The line with "Screen dimensions: 980x1227" through the last line of the entries: give these again exactly, and only these, without any pictures.

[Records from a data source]
------------

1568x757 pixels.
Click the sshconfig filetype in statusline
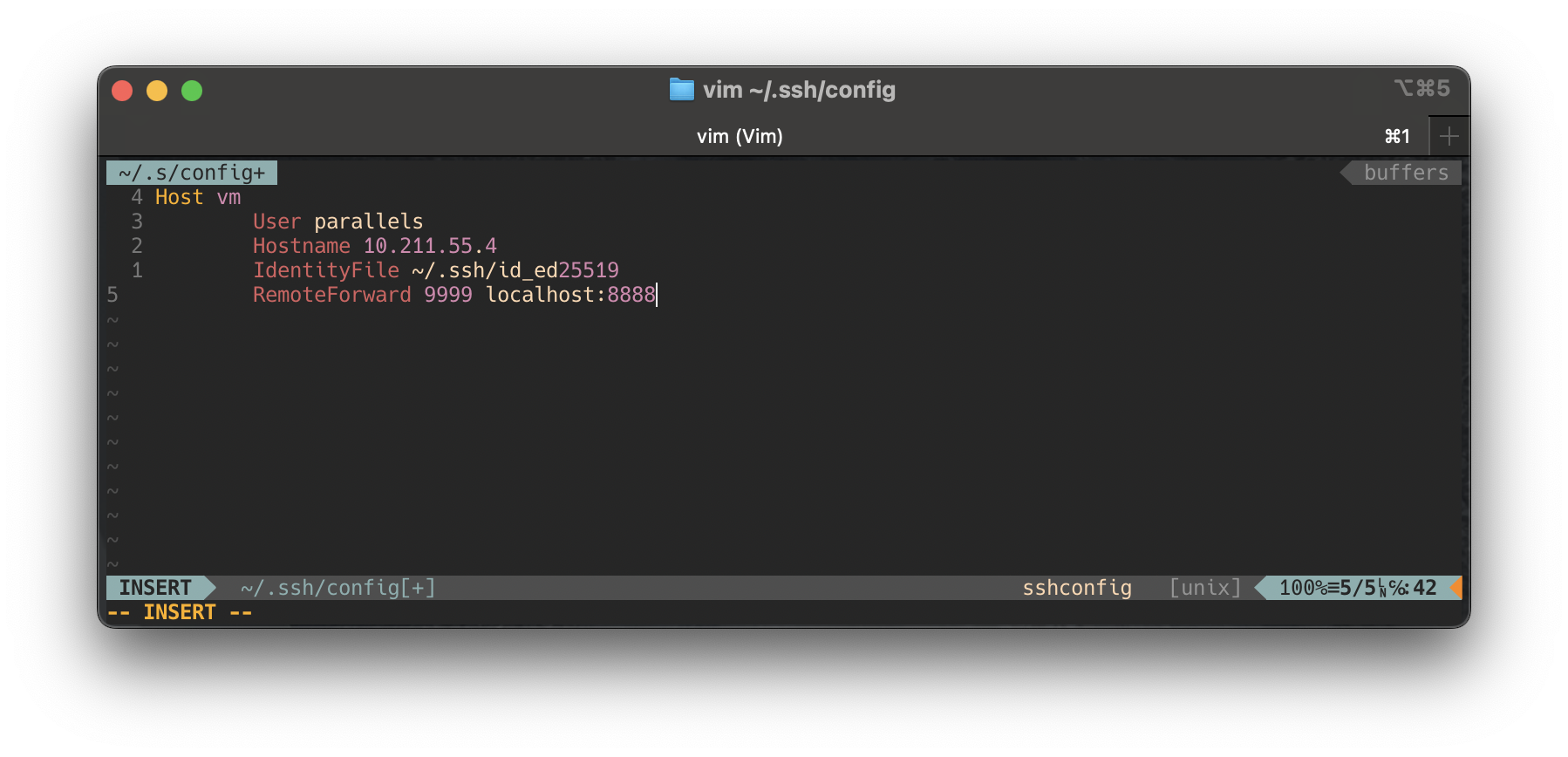point(1076,588)
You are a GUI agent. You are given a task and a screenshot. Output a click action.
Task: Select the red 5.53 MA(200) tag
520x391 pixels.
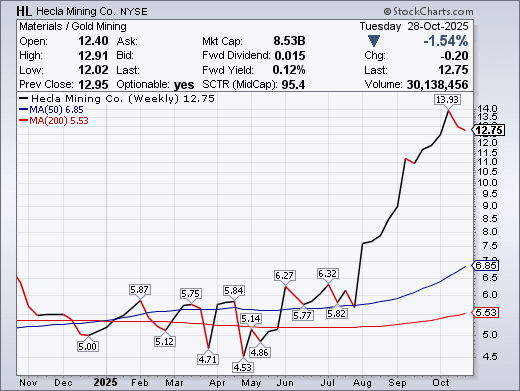point(485,313)
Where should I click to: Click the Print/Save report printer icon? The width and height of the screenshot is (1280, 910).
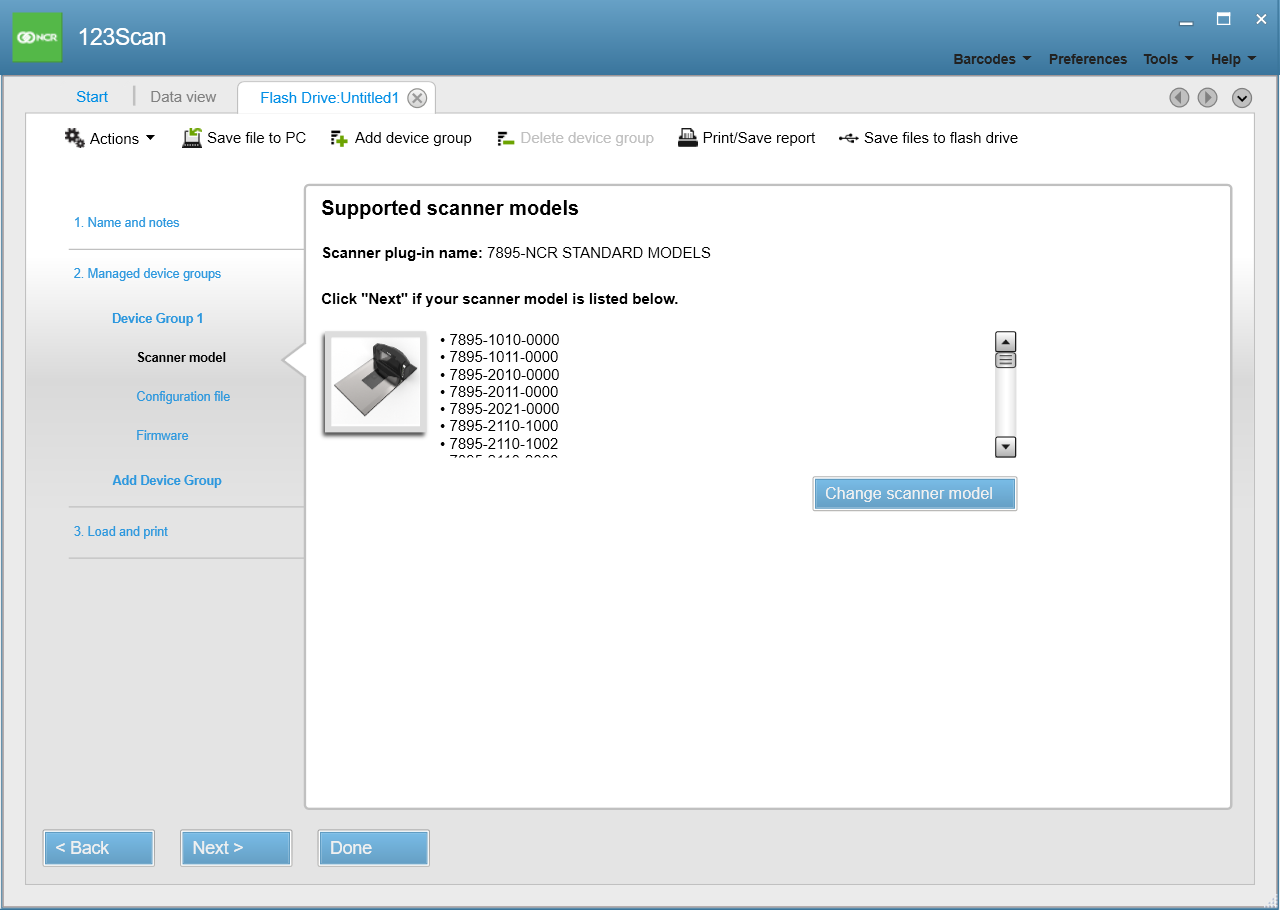(x=687, y=138)
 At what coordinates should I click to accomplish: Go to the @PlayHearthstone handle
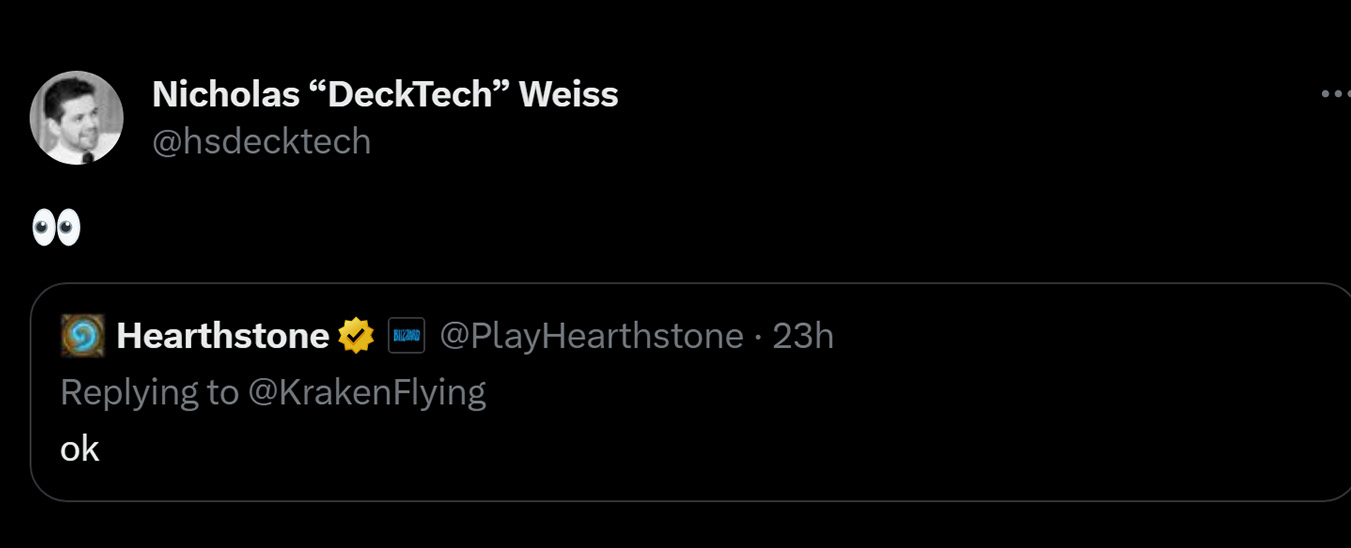(591, 336)
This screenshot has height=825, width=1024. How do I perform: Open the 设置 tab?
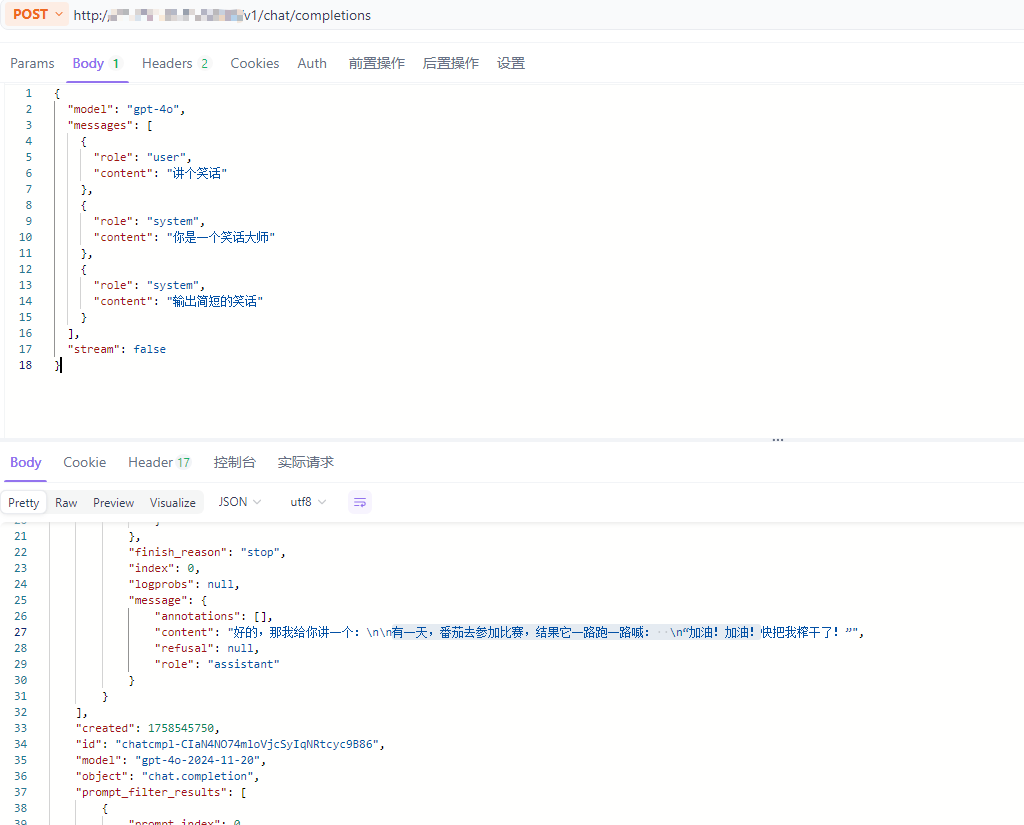click(511, 63)
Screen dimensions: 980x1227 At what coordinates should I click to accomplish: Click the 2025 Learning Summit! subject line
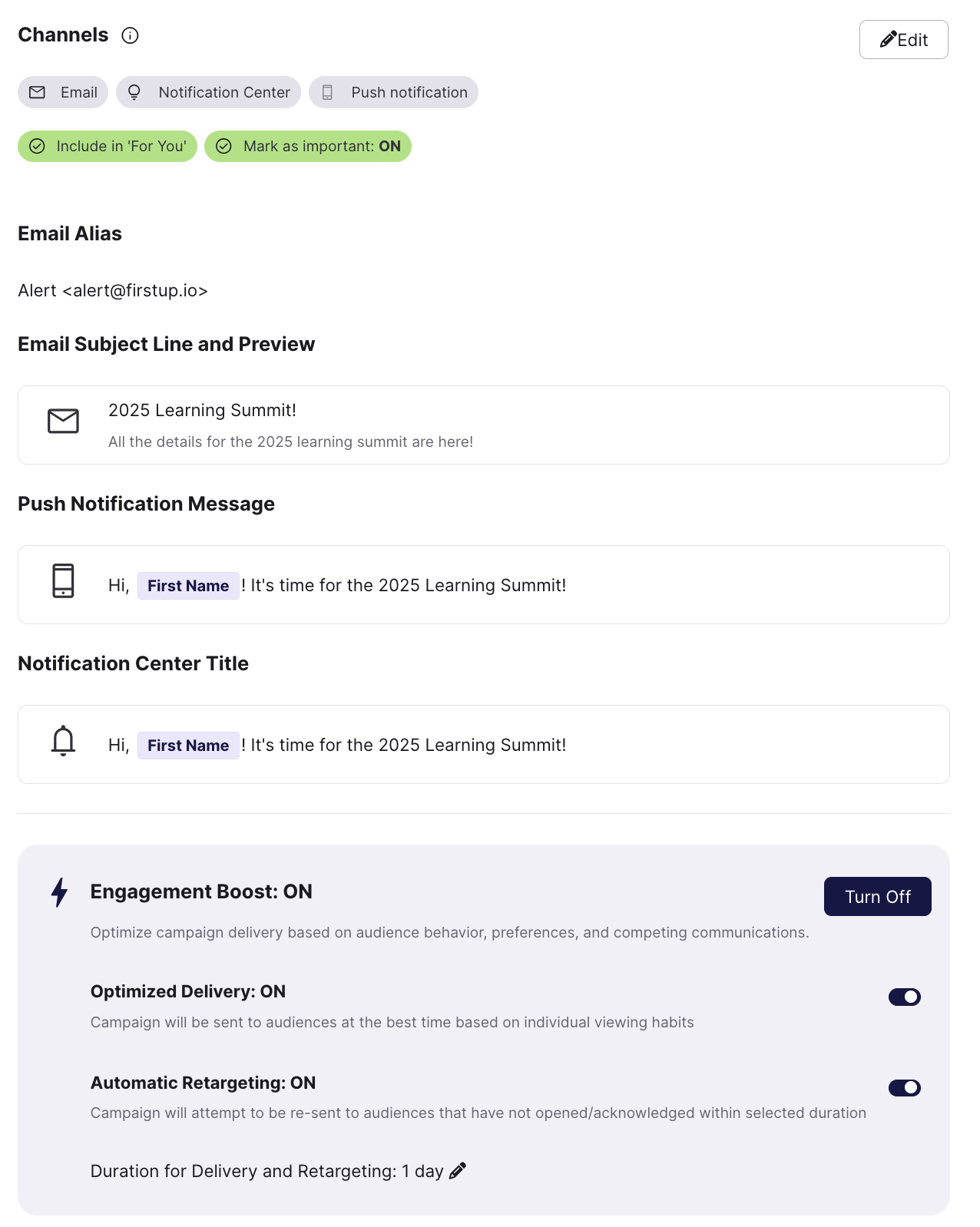click(202, 410)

------------

● **Answer to this exercise**
Screen dimensions: 980x1227 At what coordinates should I click to accomplish: Click the 2025 Learning Summit! subject line
click(202, 410)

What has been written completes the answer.